A team of engineers at Harvard University has been inspired by Nature to create the first robotic fly. The mechanical fly has become a platform for a series of new high-tech systems. Designed to do what a fly does naturally, the tiny machine is the size of a fat housefly. Its mini wings allow it to stay in the air and perform controlled flight tasks.

“It’s extremely important for us to think about this as a whole system and not just the sum of a bunch of individual components(元件), ”said Robert Wood, the Harvard engineering professor who has been working on the robotic fly project for over a decade. A few years ago, his team got the go-ahead to start piecing together the components. “The added difficulty with a project like this is that actually none of those components are off the shelf and so we have to develop them all on our own,” he said.

**Data shown**
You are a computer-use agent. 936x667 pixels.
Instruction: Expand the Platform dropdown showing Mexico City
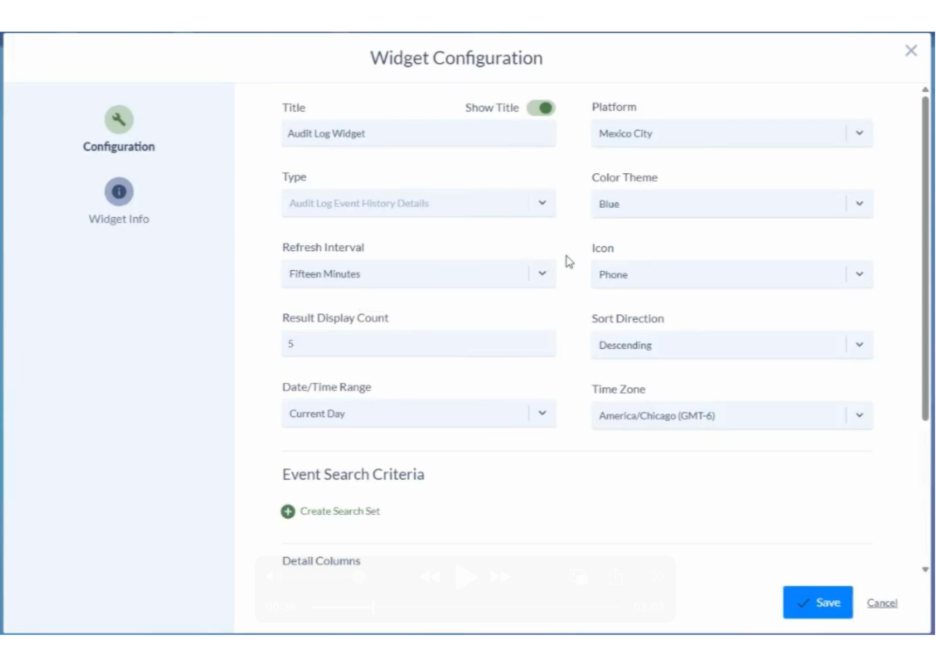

**Task set**
1. Repeat word for word the stretch of the robotic fly passage from "A team of engineers" through "controlled flight tasks.".
2. Using the robotic fly passage, answer the following:
(a) At which university is the team of engineers based?
(b) How big is the tiny machine?
(c) How long has Robert Wood been working on the robotic fly project?

**Solutions for each task**
1.
A team of engineers at Harvard University has been inspired by Nature to create the first robotic fly. The mechanical fly has become a platform for a series of new high-tech systems. Designed to do what a fly does naturally, the tiny machine is the size of a fat housefly. Its mini wings allow it to stay in the air and perform controlled flight tasks.

2.
(a) Harvard University
(b) The size of a fat housefly
(c) For over a decade